Ismael & All,

After Inspecting the related code & commits, I concluded following:

1. We have to update the masking value which is used to retrieve the used
codec id from the messages, to enable the retrieval of the 3rd bit of
compression type field of the message.
2. The above task is already done; so, we need nothing.

Here is why.

Let's start with the first one, with the scenario Juma proposed. In the
case of receiving the message of unsupported compression type, the receiver
(= broker or consumer) raises IllegalArgumentException[^1][^2]. The key
element in this operation is Record#COMPRESSION_CODEC_MASK, which is used
to extract the codec id.
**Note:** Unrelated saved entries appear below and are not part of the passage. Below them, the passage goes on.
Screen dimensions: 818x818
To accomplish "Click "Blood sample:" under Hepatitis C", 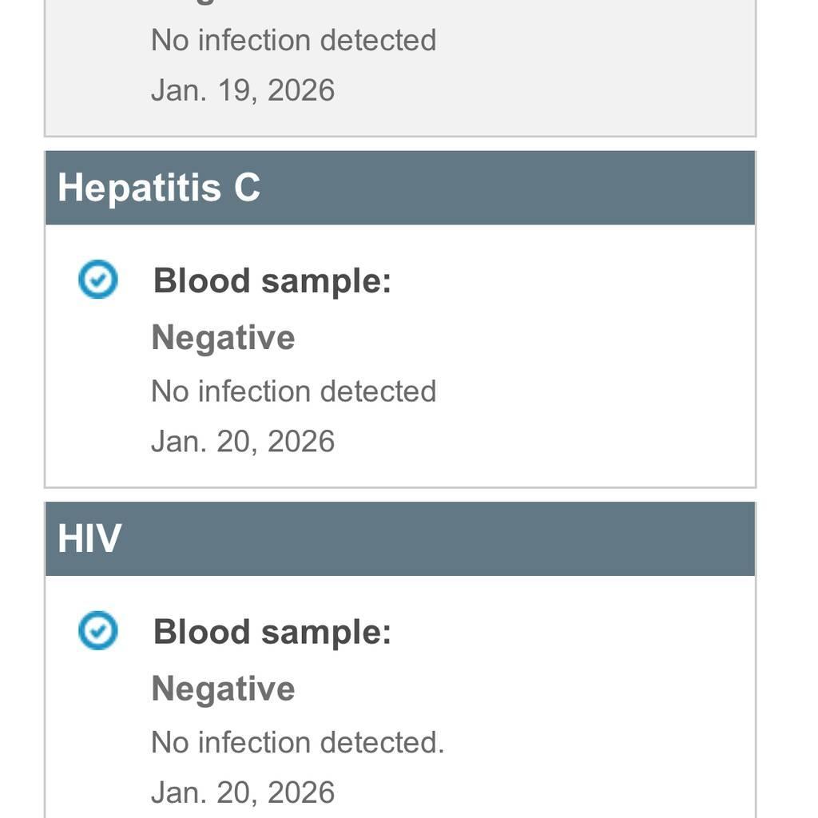I will click(x=272, y=281).
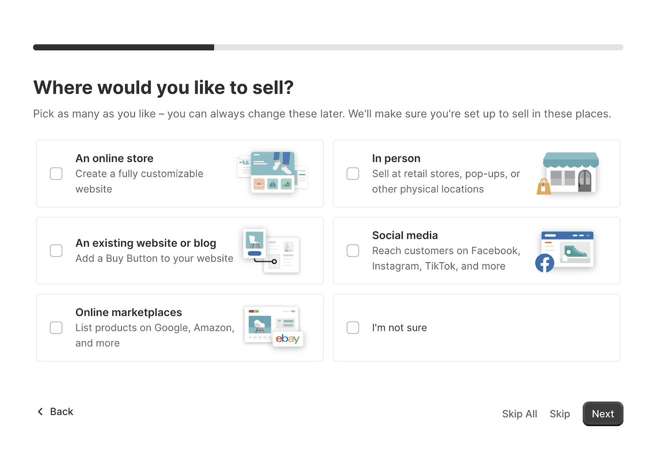Screen dimensions: 655x452
Task: Tick the existing website or blog checkbox
Action: click(x=56, y=251)
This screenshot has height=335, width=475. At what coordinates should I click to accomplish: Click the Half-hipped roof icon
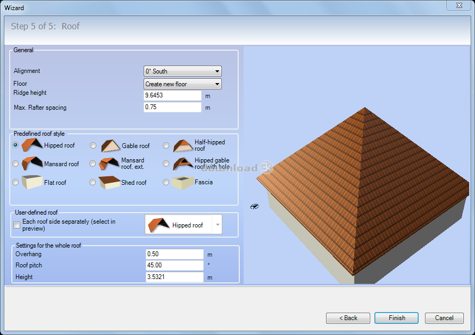pyautogui.click(x=182, y=145)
We have to update this value from 2-bits extractor
(=0x03) to 3-bits extractor (=0x07).

But in fact, this task is already done, so its current value is 0x07. We
don't have to update it.

The reason why this task is already done has some story; From the first
time Record.java file was added to the project[^3], the
COMPRESSION_CODEC_MASK was already 2-bits extractor, that is, 0x03. At that
time, Kafka supported only two compression types - GZipCompression and
SnappyCompression.[^4] After that, KAFKA-1456 introduced two additional
codecs of LZ4 and LZ4C[^5]. This update modified COMPRESSION_CODEC_MASK
into 3 bits extractor, 0x07, in the aim of supporting four compression
codecs.

Although its following work, KAFKA-1493, removed the support of LZ4C
codec[^6], this mask was not reverted into 2-bits extractor - by this
reason, we don't need to care about the message format.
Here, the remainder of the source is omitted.